In the Singleton v. Endell decision, we held that Singleton’s remedy is under § 16-90-506(d)(l) which the court declared to be constitutional. As I pointed out above, § 16-90-506(a)(l) places Singleton’s remedies for evaluation and review with the executive branch.

Lastly, the majority court offers the hollow suggestion that this court somehow has authority to stay an inmate’s execution even though § 16-90-506 only gives this court such authority when appeals or writs of error are involved. No such writ or appeal is before us. Nonetheless, the majority points to language in provision (a)(1) of § 16-90-506 which reads, “or should the execution of the sentence be stayed by any competent judicial proceeding,” and avails Singleton another judicial hearing. It takes little or no thought to understand that, under § 16-90-506, “a competent judicial proceeding” as far as the Arkansas Supreme Court is concerned is where an appeal or a writ of error is involved. Again, our Rector decision upheld the constitutionality of § 16-90-506 placing matters involving insanity with the executive branch, but the majority opinion dismantles the executive branch’s role in the reviewing and deciding of such matters.

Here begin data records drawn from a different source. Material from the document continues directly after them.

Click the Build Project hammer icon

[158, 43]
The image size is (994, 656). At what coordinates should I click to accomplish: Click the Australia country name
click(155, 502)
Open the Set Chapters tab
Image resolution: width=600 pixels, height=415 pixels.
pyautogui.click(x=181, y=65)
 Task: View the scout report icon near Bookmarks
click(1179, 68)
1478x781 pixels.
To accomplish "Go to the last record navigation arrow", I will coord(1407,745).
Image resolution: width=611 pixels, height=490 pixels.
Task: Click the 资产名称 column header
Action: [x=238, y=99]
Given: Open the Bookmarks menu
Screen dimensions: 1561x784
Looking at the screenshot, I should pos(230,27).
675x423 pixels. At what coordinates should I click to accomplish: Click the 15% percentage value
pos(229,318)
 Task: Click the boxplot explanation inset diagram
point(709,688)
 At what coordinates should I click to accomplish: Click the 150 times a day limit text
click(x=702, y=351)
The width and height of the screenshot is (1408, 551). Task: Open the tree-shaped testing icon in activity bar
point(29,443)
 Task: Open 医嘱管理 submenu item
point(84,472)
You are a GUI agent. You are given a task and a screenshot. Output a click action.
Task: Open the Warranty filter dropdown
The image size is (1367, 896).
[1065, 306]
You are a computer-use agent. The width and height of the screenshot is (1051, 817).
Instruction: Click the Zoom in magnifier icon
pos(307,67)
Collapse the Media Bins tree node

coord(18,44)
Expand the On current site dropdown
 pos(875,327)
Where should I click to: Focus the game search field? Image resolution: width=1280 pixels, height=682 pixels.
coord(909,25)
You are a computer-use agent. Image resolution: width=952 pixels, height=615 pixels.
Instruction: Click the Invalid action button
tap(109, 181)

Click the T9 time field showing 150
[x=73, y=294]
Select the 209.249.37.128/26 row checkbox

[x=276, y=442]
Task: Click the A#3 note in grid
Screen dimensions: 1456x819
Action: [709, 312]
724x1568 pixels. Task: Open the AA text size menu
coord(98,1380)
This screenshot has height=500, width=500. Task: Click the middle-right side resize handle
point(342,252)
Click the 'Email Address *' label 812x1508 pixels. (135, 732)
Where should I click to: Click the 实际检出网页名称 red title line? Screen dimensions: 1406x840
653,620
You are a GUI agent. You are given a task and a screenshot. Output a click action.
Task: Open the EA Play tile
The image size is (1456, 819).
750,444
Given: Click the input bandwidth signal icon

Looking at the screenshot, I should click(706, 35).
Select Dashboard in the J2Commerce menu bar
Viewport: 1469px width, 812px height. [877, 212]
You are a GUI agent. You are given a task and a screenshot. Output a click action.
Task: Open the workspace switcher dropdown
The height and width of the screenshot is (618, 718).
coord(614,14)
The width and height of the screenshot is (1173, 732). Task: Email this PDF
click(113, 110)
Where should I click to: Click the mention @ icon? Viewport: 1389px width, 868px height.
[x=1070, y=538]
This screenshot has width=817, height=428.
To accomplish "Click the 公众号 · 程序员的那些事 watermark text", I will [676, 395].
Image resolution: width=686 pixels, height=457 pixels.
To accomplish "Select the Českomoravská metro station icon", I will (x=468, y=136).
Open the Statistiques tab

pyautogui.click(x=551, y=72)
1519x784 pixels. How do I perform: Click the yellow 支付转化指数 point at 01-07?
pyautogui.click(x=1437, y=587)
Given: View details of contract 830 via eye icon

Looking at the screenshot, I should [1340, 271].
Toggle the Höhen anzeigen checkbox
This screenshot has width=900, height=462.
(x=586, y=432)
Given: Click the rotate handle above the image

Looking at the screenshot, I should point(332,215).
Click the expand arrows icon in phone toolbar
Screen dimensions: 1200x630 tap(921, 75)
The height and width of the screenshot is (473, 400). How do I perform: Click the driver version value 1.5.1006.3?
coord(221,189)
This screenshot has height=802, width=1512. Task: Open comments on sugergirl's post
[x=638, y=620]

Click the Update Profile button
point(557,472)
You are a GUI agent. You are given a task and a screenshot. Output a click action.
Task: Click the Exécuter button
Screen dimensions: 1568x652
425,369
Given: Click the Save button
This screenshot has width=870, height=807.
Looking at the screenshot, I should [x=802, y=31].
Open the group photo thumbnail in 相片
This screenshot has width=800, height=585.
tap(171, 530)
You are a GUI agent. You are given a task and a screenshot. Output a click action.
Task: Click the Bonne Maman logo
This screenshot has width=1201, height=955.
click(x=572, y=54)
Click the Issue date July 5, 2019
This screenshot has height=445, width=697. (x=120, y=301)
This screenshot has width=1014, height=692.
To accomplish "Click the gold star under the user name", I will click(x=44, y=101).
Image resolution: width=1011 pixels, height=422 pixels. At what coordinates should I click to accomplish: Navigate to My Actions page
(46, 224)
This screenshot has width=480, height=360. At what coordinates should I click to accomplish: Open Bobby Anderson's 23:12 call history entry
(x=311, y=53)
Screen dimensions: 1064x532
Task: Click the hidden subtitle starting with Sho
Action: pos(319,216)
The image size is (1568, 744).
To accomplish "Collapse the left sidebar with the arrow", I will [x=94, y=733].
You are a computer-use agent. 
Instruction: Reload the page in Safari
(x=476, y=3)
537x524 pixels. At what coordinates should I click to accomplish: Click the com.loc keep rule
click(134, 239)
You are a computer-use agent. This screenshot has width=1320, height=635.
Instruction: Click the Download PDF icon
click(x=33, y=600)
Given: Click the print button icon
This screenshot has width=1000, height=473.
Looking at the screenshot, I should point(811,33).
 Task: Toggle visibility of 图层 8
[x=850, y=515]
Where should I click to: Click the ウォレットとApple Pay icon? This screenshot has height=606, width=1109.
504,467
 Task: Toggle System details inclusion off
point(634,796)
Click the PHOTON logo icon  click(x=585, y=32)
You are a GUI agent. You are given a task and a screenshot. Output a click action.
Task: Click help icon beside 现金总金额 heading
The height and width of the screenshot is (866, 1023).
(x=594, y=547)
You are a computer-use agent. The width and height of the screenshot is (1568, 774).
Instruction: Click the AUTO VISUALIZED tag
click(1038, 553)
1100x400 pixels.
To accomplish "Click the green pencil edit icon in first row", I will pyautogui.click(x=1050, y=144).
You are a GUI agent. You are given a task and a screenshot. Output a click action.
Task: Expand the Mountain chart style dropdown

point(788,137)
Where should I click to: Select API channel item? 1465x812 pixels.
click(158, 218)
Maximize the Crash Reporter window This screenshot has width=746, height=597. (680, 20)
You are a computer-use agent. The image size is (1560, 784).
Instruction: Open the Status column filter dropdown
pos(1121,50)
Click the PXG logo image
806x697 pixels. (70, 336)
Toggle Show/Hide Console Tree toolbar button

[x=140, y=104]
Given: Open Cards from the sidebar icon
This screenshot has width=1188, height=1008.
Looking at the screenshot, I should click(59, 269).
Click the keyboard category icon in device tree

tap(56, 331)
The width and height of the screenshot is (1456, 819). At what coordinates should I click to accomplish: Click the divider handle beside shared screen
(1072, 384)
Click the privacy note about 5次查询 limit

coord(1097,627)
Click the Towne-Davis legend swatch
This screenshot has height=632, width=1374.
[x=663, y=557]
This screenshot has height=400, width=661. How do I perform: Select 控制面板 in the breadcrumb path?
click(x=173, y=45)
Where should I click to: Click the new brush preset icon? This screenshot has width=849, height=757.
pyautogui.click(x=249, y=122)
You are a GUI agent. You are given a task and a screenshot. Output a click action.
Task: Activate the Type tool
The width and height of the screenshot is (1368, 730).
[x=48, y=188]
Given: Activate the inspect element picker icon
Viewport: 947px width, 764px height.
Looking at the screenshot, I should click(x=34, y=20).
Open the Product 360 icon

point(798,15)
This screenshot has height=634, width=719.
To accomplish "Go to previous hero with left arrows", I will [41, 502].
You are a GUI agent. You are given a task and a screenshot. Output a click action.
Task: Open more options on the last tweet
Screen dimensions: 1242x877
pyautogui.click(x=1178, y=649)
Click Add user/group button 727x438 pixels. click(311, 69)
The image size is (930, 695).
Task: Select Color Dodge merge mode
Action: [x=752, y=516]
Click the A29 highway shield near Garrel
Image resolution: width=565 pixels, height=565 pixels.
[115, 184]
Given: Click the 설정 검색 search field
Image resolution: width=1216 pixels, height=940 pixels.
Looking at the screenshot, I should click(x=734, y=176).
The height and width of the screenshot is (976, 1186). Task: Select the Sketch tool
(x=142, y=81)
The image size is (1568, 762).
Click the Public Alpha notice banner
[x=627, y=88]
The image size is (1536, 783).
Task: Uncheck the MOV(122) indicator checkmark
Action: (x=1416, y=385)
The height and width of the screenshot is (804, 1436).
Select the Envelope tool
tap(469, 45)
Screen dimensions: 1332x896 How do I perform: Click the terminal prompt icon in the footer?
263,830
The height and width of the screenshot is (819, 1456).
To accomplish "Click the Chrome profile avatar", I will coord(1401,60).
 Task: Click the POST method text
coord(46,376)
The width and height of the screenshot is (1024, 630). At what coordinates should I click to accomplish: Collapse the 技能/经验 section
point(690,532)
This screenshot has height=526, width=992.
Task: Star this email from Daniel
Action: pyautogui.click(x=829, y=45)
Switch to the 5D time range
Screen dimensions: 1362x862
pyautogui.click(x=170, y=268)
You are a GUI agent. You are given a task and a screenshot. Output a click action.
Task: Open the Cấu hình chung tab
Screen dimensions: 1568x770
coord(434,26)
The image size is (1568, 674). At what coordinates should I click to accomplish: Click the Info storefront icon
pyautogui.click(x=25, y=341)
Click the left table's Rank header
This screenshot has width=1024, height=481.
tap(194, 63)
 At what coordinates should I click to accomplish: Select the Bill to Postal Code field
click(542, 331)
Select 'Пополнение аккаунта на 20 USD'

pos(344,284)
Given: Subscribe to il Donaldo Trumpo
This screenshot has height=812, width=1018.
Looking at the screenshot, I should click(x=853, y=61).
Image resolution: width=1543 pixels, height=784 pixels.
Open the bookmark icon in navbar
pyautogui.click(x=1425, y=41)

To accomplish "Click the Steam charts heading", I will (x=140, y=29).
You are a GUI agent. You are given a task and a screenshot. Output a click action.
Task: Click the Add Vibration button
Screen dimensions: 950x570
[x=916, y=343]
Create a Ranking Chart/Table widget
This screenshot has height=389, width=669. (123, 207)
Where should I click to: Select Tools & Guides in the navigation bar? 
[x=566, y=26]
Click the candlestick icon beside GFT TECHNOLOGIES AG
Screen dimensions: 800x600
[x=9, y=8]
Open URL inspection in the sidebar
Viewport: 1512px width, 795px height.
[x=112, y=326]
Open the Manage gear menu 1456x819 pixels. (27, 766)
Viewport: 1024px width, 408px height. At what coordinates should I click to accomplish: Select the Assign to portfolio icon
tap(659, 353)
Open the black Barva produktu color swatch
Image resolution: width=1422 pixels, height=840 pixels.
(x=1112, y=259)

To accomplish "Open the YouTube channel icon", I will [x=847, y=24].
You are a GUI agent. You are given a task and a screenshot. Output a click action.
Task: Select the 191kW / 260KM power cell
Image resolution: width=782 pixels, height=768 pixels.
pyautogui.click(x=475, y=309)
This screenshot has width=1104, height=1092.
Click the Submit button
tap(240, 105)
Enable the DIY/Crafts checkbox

To summarize, I submit that Arkansas’s trial and appellate procedures should be evenly interpreted, applied, and enforced. Over a twenty-year period, Singleton has had every opportunity to raise his full panoply of defenses, constitutional and otherwise, as to guilt and penalty. We decided as much in Rector when this court denied Rector any further stays. Maybe, in the future, Arkansas will decide the death penalty is one the state should abandon. But, until then, the State’s procedures under § 16-90-506(d)(1) should be fairly and indiscriminately followed. Mr. Singleton has been afforded due process and his other constitutional guarantees. To follow, now, the procedures established in § 16-90-506 (d)(1) will serve only to minimize the enormous delays between when capital-murder convictions are rendered and when a death-penalty sentence is administered.

As was done in Rector, I would deny Singleton’s stay motion.

Arnold, C.J., and Corbin, J., join this dissent.